Niki und ich haben ein Label gegründet. Dafür gründet du eine Firma und dann bist du fertig.

Zack, fertig?

Naja, dann musst du natürlich noch viel bürokratischen Mist machen wie Kooperationsgeschichten, den Vertrieb, Auswertung, GEMA-Anmeldung – das ist schon viel Zettelkram. Das war Nikis Part, der hat das schon oft gemacht.
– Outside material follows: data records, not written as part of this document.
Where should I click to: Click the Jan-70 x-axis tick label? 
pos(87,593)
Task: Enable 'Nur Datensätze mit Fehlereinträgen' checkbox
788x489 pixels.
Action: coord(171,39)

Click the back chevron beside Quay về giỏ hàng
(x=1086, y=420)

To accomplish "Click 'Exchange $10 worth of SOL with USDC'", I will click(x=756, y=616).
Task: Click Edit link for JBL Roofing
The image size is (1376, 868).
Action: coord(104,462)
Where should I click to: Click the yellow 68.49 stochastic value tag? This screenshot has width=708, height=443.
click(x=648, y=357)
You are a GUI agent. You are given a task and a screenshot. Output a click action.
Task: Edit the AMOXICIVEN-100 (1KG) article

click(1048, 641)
Ich mach alles, was kreativ sein muss und habe zum Beispiel die Website programmiert.

Kannst du dein Album in einem Satz zusammenfassen?  

Ich glaube es ist sehr ehrlich und fasst viele wahre Gefühle in verschiedenen Tönen zusammen.

Hast du Rapper oder andere Musiker, die du als eine Art Vorbild siehst? 

Als Vorbild für die Mucke nicht direkt, weil das alles ganz anders ist, als meine Musik, es gibt aber natürlich viele, die ich cool finde. Soundästhetisch finde ich es immer gut, wenn Sachen warme Klänge haben, wie zum Beispiel die Dramadigs oder Gibmafuffi. Alle Sichtexot-Leute mag ich, Tufu und Co., Döll – die haben einfach krasse Beats!
Das neue Album von Lord Folter finde ich unglaublich. So wäre ich gerne musikalisch!